Data listing:
========
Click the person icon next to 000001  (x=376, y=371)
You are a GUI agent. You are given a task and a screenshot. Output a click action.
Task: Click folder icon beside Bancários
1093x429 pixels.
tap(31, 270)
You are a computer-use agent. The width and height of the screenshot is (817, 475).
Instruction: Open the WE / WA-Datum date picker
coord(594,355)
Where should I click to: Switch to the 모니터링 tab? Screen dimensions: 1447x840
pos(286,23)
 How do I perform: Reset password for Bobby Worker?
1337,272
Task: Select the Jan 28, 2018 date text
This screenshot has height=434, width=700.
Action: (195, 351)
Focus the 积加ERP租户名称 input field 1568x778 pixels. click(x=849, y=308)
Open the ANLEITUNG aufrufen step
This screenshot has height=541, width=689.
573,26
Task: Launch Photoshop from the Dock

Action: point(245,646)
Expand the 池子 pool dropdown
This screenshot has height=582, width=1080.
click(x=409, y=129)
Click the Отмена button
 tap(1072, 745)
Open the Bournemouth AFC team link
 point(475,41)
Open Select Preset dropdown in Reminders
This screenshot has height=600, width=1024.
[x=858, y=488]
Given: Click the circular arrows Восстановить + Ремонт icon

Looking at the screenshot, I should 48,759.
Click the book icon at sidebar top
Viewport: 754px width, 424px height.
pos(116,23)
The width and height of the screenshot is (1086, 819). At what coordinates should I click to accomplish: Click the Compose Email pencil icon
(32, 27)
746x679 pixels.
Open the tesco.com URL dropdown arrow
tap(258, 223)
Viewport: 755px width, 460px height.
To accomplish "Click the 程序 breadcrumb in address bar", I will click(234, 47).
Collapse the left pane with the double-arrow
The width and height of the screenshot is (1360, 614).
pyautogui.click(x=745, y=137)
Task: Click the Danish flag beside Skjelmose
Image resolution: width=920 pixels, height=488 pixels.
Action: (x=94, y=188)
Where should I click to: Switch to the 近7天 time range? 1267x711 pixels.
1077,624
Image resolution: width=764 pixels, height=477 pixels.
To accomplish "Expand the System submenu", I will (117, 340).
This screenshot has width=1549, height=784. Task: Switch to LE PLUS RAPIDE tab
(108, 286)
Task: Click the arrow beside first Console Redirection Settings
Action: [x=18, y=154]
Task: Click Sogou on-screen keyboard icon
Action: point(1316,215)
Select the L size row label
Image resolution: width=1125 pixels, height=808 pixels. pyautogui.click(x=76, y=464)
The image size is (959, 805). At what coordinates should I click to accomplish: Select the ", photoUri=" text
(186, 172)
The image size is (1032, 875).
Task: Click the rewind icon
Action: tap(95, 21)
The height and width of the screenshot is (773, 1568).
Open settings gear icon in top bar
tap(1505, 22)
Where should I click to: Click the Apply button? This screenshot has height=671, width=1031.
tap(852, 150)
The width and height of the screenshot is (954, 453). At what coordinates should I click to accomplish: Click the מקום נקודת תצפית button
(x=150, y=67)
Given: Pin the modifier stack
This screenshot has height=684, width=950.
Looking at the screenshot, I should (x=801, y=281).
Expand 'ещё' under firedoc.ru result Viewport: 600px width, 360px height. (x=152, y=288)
========
* Request
Copy out every line of these records word for word.

* Worked solution
Click the person icon next to 000001  (x=376, y=371)
You are a GUI agent. You are given a task and a screenshot. Output a click action.
Task: Click folder icon beside Bancários
1093x429 pixels.
tap(31, 270)
You are a computer-use agent. The width and height of the screenshot is (817, 475).
Instruction: Open the WE / WA-Datum date picker
coord(594,355)
Where should I click to: Switch to the 모니터링 tab? Screen dimensions: 1447x840
pos(286,23)
 How do I perform: Reset password for Bobby Worker?
1337,272
Task: Select the Jan 28, 2018 date text
This screenshot has height=434, width=700.
Action: (195, 351)
Focus the 积加ERP租户名称 input field 1568x778 pixels. click(x=849, y=308)
Open the ANLEITUNG aufrufen step
This screenshot has height=541, width=689.
573,26
Task: Launch Photoshop from the Dock

Action: point(245,646)
Expand the 池子 pool dropdown
This screenshot has height=582, width=1080.
click(x=409, y=129)
Click the Отмена button
 tap(1072, 745)
Open the Bournemouth AFC team link
 point(475,41)
Open Select Preset dropdown in Reminders
This screenshot has height=600, width=1024.
[x=858, y=488]
Given: Click the circular arrows Восстановить + Ремонт icon

Looking at the screenshot, I should 48,759.
Click the book icon at sidebar top
Viewport: 754px width, 424px height.
pos(116,23)
The width and height of the screenshot is (1086, 819). At what coordinates should I click to accomplish: Click the Compose Email pencil icon
(32, 27)
746x679 pixels.
Open the tesco.com URL dropdown arrow
tap(258, 223)
Viewport: 755px width, 460px height.
To accomplish "Click the 程序 breadcrumb in address bar", I will click(234, 47).
Collapse the left pane with the double-arrow
The width and height of the screenshot is (1360, 614).
pyautogui.click(x=745, y=137)
Task: Click the Danish flag beside Skjelmose
Image resolution: width=920 pixels, height=488 pixels.
Action: (x=94, y=188)
Where should I click to: Switch to the 近7天 time range? 1267x711 pixels.
1077,624
Image resolution: width=764 pixels, height=477 pixels.
To accomplish "Expand the System submenu", I will (117, 340).
This screenshot has width=1549, height=784. Task: Switch to LE PLUS RAPIDE tab
(108, 286)
Task: Click the arrow beside first Console Redirection Settings
Action: [x=18, y=154]
Task: Click Sogou on-screen keyboard icon
Action: point(1316,215)
Select the L size row label
Image resolution: width=1125 pixels, height=808 pixels. pyautogui.click(x=76, y=464)
The image size is (959, 805). At what coordinates should I click to accomplish: Select the ", photoUri=" text
(186, 172)
The image size is (1032, 875).
Task: Click the rewind icon
Action: tap(95, 21)
The height and width of the screenshot is (773, 1568).
Open settings gear icon in top bar
tap(1505, 22)
Where should I click to: Click the Apply button? This screenshot has height=671, width=1031.
tap(852, 150)
The width and height of the screenshot is (954, 453). At what coordinates should I click to accomplish: Click the מקום נקודת תצפית button
(x=150, y=67)
Given: Pin the modifier stack
This screenshot has height=684, width=950.
Looking at the screenshot, I should (x=801, y=281).
Expand 'ещё' under firedoc.ru result Viewport: 600px width, 360px height. (x=152, y=288)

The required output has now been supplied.